GOAL OF THE EXERCISE
If an entry contains a picture, omit that picture and transcribe everything else exactly.
---
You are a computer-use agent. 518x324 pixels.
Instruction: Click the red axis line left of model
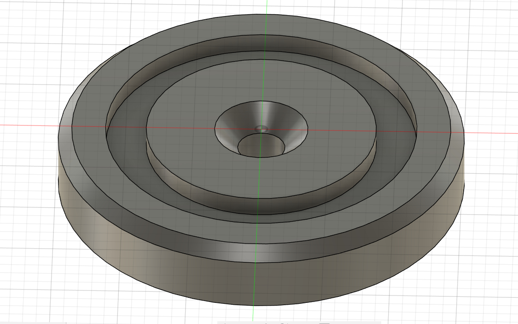click(28, 125)
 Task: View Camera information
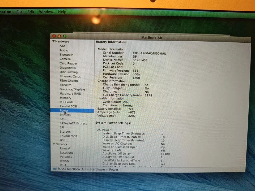[65, 59]
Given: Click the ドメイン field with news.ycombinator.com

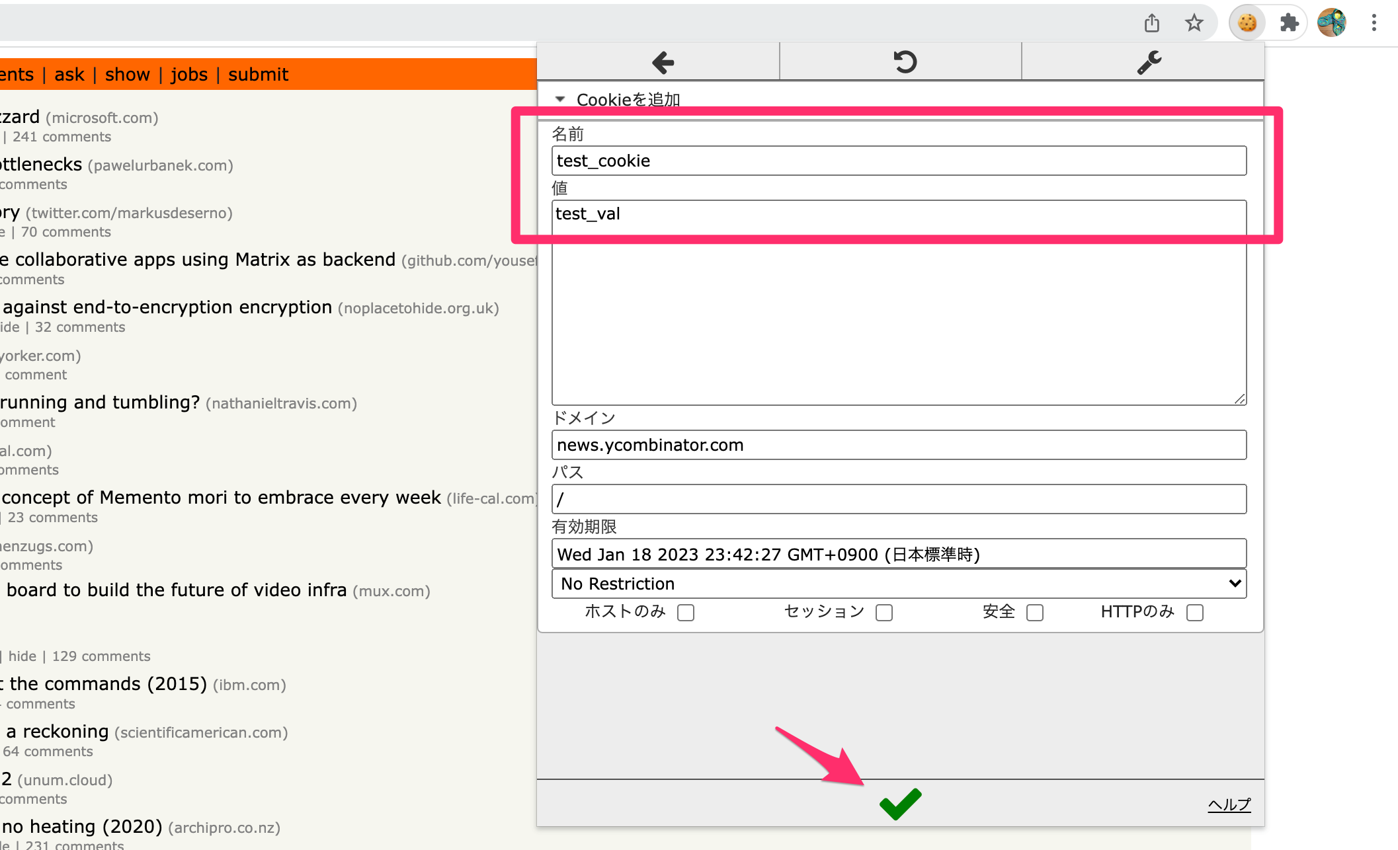Looking at the screenshot, I should pyautogui.click(x=899, y=445).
---
EXERCISE OUTPUT
You are a computer-use agent. 518x324 pixels.
Instruction: Click the red axis line left of model
click(28, 125)
 Task: View Camera information
[65, 59]
Given: Click the ドメイン field with news.ycombinator.com

Looking at the screenshot, I should pyautogui.click(x=899, y=445).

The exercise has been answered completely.